### What to produce
Copy the records from the line containing "Click the vertical", including that line, through the end of the records, replacing "scrollbar" with "slider" and changing nothing else. Leave the pictures out of your copy.

-------- Records

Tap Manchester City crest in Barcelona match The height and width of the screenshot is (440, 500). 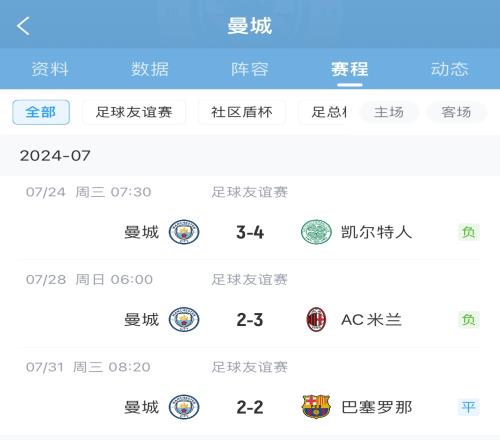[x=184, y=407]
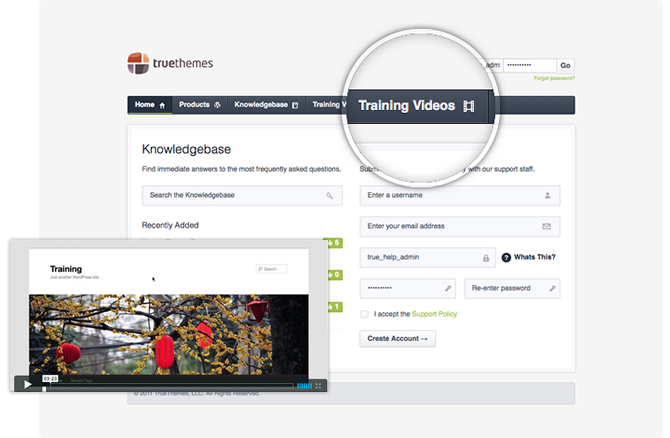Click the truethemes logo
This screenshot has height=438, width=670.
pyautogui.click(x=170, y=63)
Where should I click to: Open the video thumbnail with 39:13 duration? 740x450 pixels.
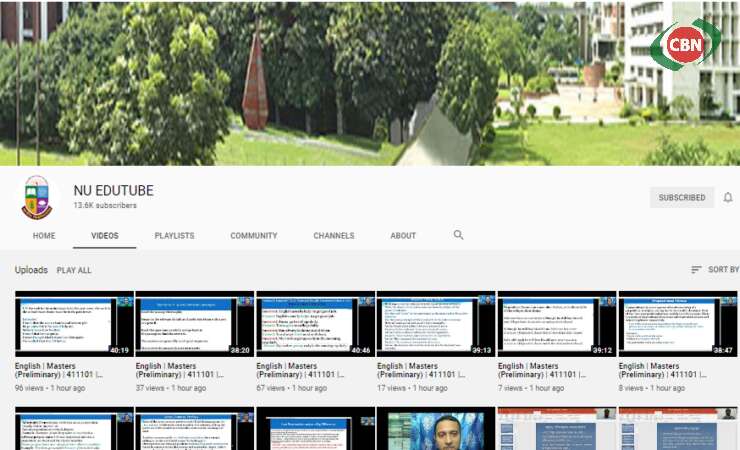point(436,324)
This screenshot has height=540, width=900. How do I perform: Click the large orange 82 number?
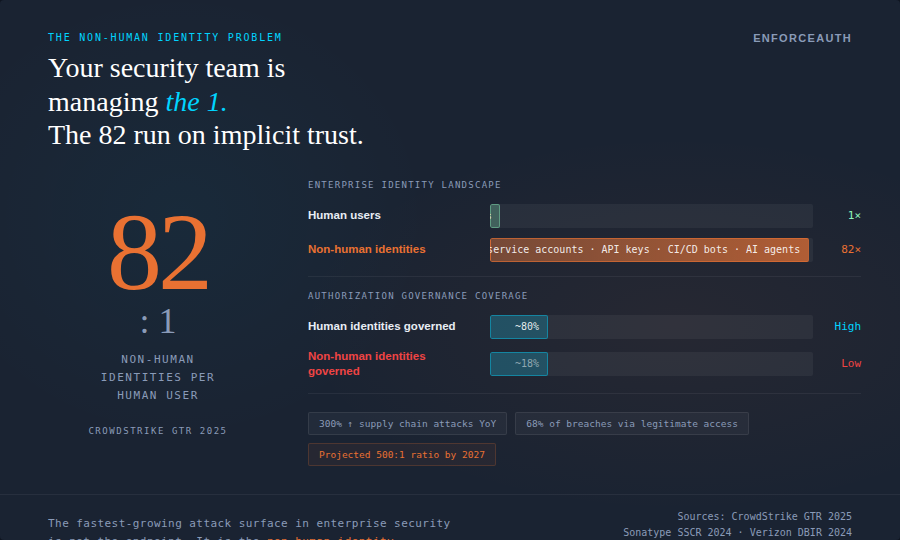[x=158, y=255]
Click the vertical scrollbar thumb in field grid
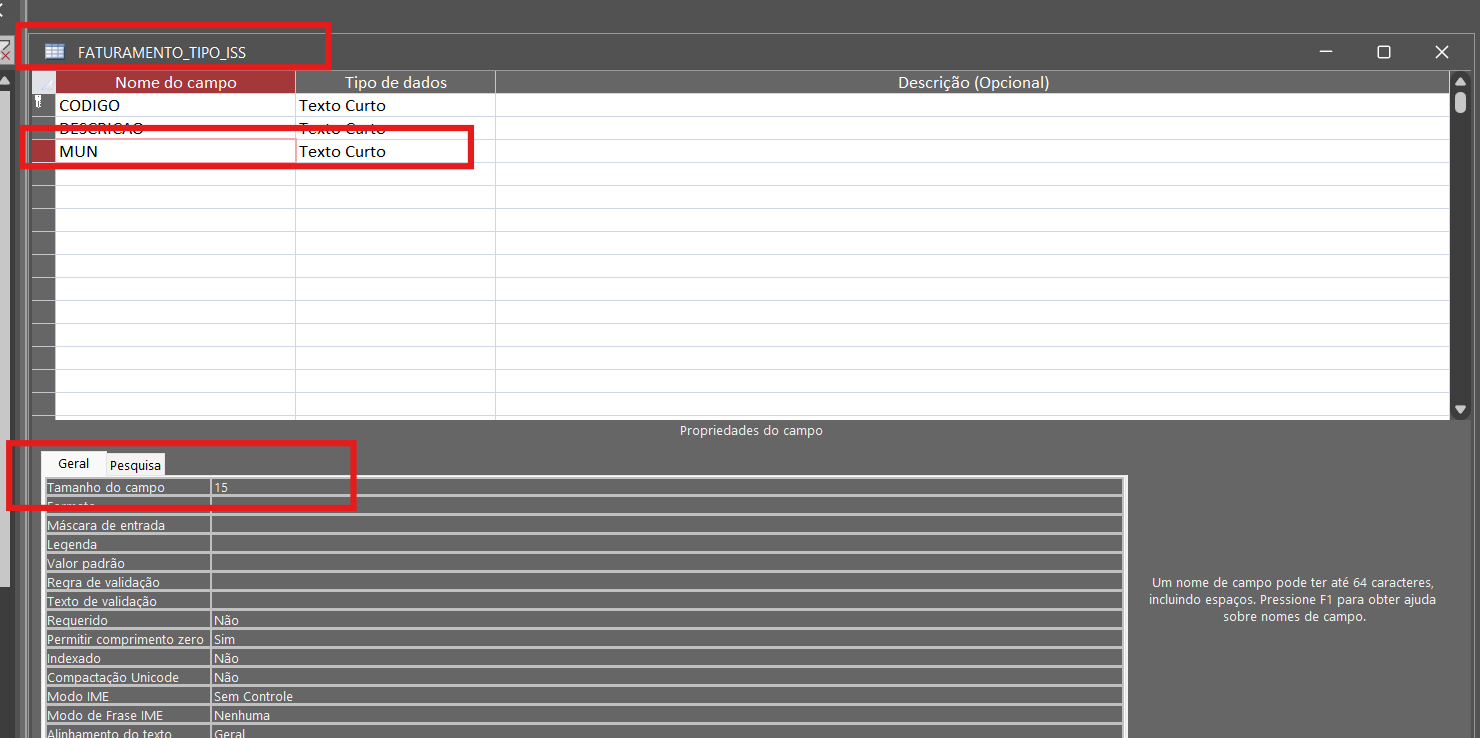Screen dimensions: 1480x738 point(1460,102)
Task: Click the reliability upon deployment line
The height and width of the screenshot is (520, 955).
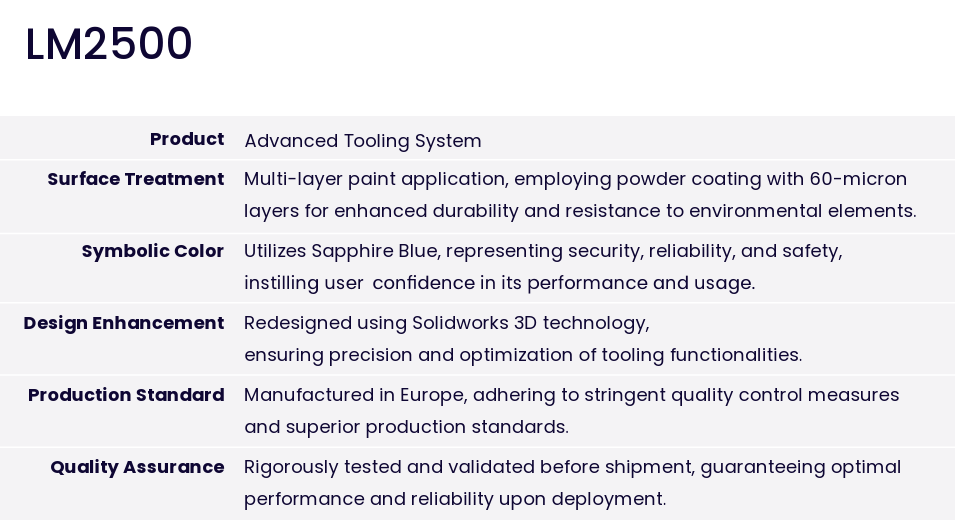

----------------

### Written answer
Click the vertical slider thumb in field grid
Screen dimensions: 1480x738 point(1460,102)
Task: Click the reliability upon deployment line
The height and width of the screenshot is (520, 955).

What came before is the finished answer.